WHAT IS EXPECTED: Wherever the word "will" occurs in the listing, copy the whole line.

TASK INPUT:
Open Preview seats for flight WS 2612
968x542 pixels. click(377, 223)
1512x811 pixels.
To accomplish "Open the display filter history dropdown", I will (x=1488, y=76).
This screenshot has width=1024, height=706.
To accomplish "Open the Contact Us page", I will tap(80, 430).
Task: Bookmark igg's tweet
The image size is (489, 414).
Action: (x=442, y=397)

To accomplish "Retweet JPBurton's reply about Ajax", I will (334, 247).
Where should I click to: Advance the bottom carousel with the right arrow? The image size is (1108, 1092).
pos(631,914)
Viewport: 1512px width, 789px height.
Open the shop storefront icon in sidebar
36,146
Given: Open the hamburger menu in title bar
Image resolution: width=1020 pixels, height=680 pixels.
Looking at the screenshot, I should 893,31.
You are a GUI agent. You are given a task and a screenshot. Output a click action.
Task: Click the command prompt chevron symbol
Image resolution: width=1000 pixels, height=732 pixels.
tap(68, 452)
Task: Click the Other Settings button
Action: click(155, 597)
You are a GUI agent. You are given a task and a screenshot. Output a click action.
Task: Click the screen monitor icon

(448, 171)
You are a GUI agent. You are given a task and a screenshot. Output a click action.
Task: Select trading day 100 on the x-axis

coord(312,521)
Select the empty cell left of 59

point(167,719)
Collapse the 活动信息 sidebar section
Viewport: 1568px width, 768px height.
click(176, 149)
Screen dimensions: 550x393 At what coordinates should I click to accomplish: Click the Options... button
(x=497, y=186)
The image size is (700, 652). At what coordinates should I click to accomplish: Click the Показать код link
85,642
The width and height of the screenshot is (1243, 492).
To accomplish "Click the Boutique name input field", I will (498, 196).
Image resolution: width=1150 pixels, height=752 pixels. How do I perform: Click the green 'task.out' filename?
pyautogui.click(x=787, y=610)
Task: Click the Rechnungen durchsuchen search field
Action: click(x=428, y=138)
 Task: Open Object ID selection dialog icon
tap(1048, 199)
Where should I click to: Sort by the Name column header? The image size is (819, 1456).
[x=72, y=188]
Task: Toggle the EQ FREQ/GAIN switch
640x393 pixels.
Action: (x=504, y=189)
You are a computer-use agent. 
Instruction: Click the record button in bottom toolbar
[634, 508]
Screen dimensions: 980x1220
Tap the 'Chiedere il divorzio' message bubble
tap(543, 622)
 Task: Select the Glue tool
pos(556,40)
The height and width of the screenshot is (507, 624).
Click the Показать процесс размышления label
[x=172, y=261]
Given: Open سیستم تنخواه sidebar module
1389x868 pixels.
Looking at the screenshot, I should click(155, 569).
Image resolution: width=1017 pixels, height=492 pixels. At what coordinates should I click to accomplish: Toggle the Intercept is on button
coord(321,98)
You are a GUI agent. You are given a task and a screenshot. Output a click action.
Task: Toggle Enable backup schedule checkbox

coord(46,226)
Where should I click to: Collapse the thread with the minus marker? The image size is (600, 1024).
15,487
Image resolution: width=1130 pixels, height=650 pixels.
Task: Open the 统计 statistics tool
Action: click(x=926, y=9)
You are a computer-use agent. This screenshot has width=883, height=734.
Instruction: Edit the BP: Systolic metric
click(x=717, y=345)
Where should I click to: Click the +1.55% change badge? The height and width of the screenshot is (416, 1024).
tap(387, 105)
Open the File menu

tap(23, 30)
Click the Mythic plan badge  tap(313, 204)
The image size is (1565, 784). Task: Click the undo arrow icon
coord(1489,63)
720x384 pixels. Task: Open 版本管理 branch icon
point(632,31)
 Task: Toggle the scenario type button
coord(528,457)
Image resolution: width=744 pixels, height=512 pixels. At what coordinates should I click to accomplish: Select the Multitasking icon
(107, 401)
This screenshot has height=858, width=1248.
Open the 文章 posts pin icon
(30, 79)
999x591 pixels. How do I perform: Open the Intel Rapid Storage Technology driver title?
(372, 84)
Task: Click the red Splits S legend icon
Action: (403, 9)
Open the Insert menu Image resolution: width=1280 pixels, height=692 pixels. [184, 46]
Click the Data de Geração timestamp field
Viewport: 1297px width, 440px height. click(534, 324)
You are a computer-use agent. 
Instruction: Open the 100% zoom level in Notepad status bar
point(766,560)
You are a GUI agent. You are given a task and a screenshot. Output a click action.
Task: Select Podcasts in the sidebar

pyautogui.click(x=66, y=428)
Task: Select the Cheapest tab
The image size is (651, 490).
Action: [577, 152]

EXPECTED OUTPUT:
To accomplish "Open the display filter history dropdown", I will (x=1488, y=76).
To accomplish "Open the Contact Us page", I will tap(80, 430).
To accomplish "Retweet JPBurton's reply about Ajax", I will (334, 247).
To accomplish "Click the Boutique name input field", I will (498, 196).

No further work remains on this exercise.